METHODS: In the LOOP Study (
Atrial Fibrillation Detected by Continuous ECG Monitoring Using Implantable Loop Recorder to Prevent
Stroke in High-Risk Individuals), 6004 AF-naïve individuals at least 70 years old and with additional
stroke risk factors were randomized 1:3 to either screening with an implantable loop recorder (ILR) and initiation of anticoagulation upon detection of AF episodes lasting ≥6 minutes or usual care (control). This post hoc analysis included study participants with available
NT-proBNP measurement at baseline.
RESULTS: A total of 5819 participants (96.9% of the trial population) were included. The mean age was 74.7 years (SD, 4.1 years) and 47.5% were female. The median
NT-proBNP level was 15 pmol/L (interquartile range, 9-28 pmol/L) corresponding to 125 pg/mL (interquartile range, 76-233 pg/mL).
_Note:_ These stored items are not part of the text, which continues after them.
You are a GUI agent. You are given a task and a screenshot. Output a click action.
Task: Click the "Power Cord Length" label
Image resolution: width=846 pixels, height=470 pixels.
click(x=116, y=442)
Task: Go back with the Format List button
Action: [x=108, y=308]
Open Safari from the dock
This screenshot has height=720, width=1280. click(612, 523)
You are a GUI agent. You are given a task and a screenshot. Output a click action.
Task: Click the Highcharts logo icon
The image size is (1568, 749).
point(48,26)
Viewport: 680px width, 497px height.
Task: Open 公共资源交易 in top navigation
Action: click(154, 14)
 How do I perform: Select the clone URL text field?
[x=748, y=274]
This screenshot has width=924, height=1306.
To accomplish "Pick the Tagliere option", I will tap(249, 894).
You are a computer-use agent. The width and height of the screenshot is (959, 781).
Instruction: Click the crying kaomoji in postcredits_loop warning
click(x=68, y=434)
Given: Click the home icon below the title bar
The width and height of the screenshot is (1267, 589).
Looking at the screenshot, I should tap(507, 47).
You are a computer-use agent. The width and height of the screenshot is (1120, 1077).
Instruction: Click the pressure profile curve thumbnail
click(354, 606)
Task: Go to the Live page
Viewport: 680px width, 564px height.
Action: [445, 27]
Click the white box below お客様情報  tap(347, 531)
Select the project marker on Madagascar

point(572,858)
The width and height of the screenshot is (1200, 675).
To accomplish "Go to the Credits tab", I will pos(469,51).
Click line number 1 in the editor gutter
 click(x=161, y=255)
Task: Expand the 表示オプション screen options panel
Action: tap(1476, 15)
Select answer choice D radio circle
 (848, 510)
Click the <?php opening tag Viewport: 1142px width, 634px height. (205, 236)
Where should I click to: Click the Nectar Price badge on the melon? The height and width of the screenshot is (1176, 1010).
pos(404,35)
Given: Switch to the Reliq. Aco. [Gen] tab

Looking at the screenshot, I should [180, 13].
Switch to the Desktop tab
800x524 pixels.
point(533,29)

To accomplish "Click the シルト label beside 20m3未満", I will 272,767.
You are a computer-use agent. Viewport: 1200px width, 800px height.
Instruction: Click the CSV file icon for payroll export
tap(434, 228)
NT-proBNP above median was associated with an increased risk of AF diagnosis both in the ILR group (hazard ratio, 1.84 [95% CI, 1.51-2.25]) and the control group (hazard ratio, 2.79 [95% CI, 2.30-3.40]). Participants with
NT-proBNP above the median were also at higher risk of clinical events compared with those having lower levels (hazard ratio, 1.21 [95% CI, 0.96-1.54] for
stroke or systemic
embolism [SE], 1.60 [95% CI, 1.32-1.95] for
stroke/SE/cardiovascular death, and 1.91 [95% CI, 1.61-2.26] for all-cause death). Compared with usual care, ILR screening was associated with significant reductions in
stroke/SE and
stroke/SE/cardiovascular death among participants with
NT-proBNP above median (hazard ratio, 0.60 [95% CI, 0.40-0.90] and 0.70 [95% CI, 0.53-0.94], respectively) but not among those with lower levels (Pinteraction=0.029 for
stroke/SE and 0.045 for
stroke/SE/cardiovascular death). No risk reduction in all-cause death was observed in either
NT-proBNP subgroup for ILR versus control (Pinteraction=0.68). Analyzing
NT-proBNP as a continuous variable yielded similar findings.
CONCLUSIONS: In an older population with additional
stroke risk factors, ILR screening for AF was associated with a significant reduction in
stroke risk among individuals with higher
NT-proBNP levels but not among those with lower levels. These findings should be considered hypothesis generating and warrant further study before clinical implementation.
REGISTRATION: URL: https://www.
CLINICALTRIALS: gov; Unique identifier: NCT02036450.